Oil Prices Start the Week Lower as Concerns About Chinese Demand Grow

Chinese oil demand is back in the spotlight, exerting pressure on oil prices to start the new trading week with a loss, extending losses booked last week.

“Worries over weak demand in China outweighed the extension of supply cuts by OPEC+,” a Nissan Securities analyst told Reuters.

The worries came after the research arm of state-owned Chinese energy major CNPC forecast last week that China is entering a slow oil demand period thanks to the uptake of electric cars and LNG-fueled trucks.

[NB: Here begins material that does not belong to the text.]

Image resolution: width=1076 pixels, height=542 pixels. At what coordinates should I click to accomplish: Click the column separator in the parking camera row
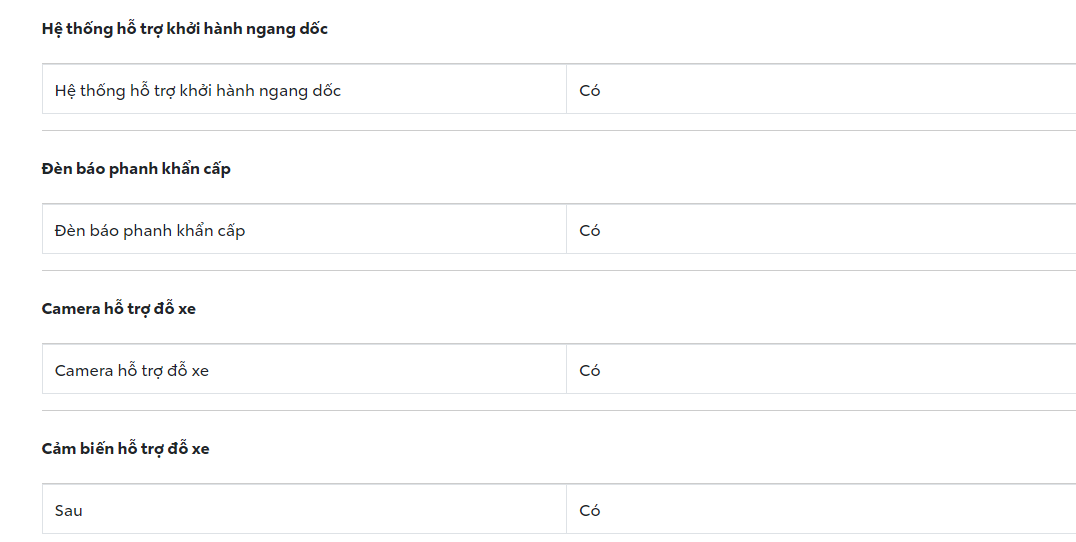click(x=566, y=370)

Growth in EV sales and LNG-powered trucks would shave between 10% and 12% off the country’s demand for gasoline and diesel just this year, Lu Ruquan, president of CNPC’s Economics and Technology Research Institute, said last Friday.

There are also pessimistic expectations about the coming inflation report in the U.S., due to be released tomorrow. Economists polled by Reuters expect the February rate to have remained unchanged at 3.1%. This would interfere with the Fed’s plans to start cutting interest rates, many believe. Lower rates normally boost oil demand.

On the bullish side, geopolitical risk remains the biggest factor although disruption of supply has yet to materialize amid continued fighting in the Middle East.

“We see the current price level as just about right for the present demand and supply dynamics,” Han Zhong Liang, an investment strategist at Standard Chartered, told Bloomberg. “Unless there’s a significant shift in either side of the equation, such as a flare-up of Middle East tensions that significantly impacts supply, oil is likely to keep trading rangebound.”

This week will see the latest releases of monthly oil market reports from OPEC and the IEA, which should provide a glimpse into the oil market balance. The EIA is releasing its latest Short-Term Energy Outlook this week as well. OPEC’s report is out on Tuesday, followed by STEO on Wednesday, and the IEA’s Oil Market Report on Thursday.